— Begin DOCUMENT PASSAGE —

Charles Schmid: The Pied Piper
The Trials, Part 1
Smitty arrived at the Pima County Courthouse on Tuesday, February 15, 1966, wearing a herringbone jacket and tan trousers. He actually looked fairly clean-cut, and some of the people who saw him remarked how small he was. William Tinney represented him. Tinney had made a motion to exclude the press, which was denied, so reporters filled the courtroom.
William Schafer III was chosen to prosecute, with the Honorable Lee Garrett presiding.
The proceedings got off to a bad start when the elderly judge misstated that the defendant had entered a plea of guilty. When he saw the looks that everyone gave him, he hastily corrected himself.
Tinney's first move, with the jury dismissed, was to request a psychologist to come and prove that the jury had been subconsciously influenced by pretrial publicity. F. Lee Bailey had a case pending before the Supreme Court on that very issue. The judge allowed it, but then dismissed psychiatry as a science and refused to postpone the trial for a year, as Tinney had requested. The jury was then brought in.
Thirty witnesses were to testify on the state's behalf to prove premeditation in two murders to cover up a prior murder. That is, they would use a case in which Smitty had yet to be tried as a foundation to try him in the case at hand. Schafer then outlined what he believed had happened, pretty much the way Richie had related it to him.
Tinney turned it around by pointing the finger at Richie as the one with the motive and the one who had done the bloody deed, then had fingered his best friend to get himself off the hook.
Nancy Fritz identified her daughter's articles of clothing found in the desert and then described Gretchen's relationship with Smitty as courteousness. She added that Gretchen had disliked Richie.
Detectives testified that they had found a guitar cord in the desert near the jawbone of one skull, but there was no police photograph to support it. The corpse was too mummified to determine cause of death. They found Smitty's guitar at a pawnshop but could not determine if the cord they found was definitely from that instrument.
A girl who knew Smitty, Irma Jean Holt, testified that she once had asked him why he jumped whenever Gretchen wanted something and he had told her that Gretchen had taken his diary which contained information about a boy he had killed in the desert for involving one of his former girlfriends in a fatal car accident. He also told Irma Jean that he hated Gretchen.
When John Saunders came to the stand, he pleaded the Fifth Amendment to every question, which Tinney claimed was prejudicial in front of the jury. Saunders was removed.
Mary French was next. Tinney objected to her presence, since she could only testify about a crime for which there was no body, but he was overruled. She gave an account of the murder of Alleen Rowe. Tinney brought out that Mary was jealous of Gretchen and angry at Smitty.

— End DOCUMENT PASSAGE —
— Begin SUPPLIED DATA —

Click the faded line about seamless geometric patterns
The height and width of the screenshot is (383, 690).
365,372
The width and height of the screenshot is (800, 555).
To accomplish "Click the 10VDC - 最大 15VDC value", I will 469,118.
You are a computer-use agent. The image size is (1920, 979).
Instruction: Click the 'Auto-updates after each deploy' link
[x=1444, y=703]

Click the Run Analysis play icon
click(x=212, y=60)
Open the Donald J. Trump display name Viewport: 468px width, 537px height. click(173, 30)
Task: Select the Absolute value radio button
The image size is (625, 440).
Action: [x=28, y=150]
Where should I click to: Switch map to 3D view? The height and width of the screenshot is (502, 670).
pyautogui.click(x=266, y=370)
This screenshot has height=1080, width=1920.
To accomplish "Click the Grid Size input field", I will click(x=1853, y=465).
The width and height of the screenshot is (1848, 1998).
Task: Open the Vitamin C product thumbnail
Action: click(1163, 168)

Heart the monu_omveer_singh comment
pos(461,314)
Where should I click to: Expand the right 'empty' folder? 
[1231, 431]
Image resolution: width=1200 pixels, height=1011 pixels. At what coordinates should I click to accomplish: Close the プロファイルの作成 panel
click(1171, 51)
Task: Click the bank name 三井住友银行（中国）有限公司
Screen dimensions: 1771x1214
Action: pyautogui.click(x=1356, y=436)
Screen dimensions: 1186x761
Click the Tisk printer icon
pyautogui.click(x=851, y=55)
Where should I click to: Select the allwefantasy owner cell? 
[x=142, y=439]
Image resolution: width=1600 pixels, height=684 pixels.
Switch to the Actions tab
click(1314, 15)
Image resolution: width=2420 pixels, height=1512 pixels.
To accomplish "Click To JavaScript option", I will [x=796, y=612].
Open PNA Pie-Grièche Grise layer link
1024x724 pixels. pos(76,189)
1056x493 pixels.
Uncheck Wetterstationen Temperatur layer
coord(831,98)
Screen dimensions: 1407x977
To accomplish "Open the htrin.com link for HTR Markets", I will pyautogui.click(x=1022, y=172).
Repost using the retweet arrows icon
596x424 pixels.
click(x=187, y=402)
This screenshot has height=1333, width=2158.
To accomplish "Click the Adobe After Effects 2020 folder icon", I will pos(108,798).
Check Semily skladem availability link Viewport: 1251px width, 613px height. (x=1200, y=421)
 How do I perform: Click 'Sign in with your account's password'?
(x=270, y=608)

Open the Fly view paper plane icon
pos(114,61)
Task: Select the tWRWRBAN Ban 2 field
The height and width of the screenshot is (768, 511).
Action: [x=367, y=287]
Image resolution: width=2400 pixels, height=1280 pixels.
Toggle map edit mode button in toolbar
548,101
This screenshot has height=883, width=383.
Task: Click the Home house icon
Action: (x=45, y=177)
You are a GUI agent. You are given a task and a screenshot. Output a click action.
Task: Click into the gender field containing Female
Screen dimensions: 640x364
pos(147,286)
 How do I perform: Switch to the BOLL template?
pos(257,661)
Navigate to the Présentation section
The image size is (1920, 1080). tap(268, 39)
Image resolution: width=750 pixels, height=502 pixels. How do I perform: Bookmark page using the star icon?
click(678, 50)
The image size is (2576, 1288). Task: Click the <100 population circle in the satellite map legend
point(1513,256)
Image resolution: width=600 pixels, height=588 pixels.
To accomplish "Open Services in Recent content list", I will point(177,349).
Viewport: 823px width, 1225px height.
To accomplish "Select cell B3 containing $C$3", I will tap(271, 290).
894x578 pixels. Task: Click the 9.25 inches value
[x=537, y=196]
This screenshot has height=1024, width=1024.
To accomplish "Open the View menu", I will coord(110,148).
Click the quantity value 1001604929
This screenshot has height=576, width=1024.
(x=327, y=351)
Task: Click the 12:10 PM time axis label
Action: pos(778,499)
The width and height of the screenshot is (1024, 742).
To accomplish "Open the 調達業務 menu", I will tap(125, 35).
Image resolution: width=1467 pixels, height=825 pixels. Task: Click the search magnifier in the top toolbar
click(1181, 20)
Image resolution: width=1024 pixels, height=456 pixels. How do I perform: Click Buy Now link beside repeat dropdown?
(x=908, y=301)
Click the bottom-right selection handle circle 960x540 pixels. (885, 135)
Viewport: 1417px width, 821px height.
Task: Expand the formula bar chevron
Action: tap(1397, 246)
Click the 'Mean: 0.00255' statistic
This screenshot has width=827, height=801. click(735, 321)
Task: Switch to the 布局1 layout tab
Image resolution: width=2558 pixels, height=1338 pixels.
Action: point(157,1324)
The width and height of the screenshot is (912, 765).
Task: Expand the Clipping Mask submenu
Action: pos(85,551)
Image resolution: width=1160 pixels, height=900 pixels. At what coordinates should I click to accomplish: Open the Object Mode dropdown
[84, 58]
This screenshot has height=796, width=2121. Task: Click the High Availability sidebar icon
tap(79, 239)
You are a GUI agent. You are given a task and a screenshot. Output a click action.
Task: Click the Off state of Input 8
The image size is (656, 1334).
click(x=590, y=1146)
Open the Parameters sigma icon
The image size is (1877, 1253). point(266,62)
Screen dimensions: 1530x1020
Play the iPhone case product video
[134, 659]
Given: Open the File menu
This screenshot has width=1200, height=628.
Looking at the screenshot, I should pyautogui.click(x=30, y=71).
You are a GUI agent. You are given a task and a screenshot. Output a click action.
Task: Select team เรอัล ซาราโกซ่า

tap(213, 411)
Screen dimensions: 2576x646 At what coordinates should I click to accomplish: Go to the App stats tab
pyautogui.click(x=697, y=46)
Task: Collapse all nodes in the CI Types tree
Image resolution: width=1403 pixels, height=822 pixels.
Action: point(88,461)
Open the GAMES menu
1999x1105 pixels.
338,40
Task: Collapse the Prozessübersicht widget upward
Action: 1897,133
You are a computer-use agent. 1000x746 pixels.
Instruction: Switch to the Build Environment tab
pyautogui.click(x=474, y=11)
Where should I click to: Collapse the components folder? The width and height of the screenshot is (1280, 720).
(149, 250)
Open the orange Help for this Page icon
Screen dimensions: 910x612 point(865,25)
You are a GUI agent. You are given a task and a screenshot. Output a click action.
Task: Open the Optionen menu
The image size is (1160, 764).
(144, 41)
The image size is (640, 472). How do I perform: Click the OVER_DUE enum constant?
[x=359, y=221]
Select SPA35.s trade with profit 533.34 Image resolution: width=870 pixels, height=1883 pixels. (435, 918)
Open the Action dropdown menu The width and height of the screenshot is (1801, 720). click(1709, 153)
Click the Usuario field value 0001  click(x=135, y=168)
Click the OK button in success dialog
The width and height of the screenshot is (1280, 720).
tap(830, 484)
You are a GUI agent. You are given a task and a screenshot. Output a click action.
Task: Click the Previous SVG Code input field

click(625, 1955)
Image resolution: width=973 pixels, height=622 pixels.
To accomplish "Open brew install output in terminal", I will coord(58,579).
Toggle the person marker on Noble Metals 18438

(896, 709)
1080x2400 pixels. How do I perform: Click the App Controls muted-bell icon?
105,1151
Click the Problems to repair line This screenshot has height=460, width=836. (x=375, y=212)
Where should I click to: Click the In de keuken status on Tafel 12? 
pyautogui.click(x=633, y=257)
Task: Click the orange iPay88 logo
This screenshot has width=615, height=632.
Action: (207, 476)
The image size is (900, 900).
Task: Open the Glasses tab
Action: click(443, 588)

— End SUPPLIED DATA —

Answer these questions about the passage on the Schmid trial.
1. On what day and date did Smitty arrive at the Pima County Courthouse?
2. How many witnesses were to testify on the state's behalf?
3. What did John Saunders do when he came to the stand?

1. Tuesday, February 15, 1966.
2. Thirty.
3. He pleaded the Fifth Amendment to every question.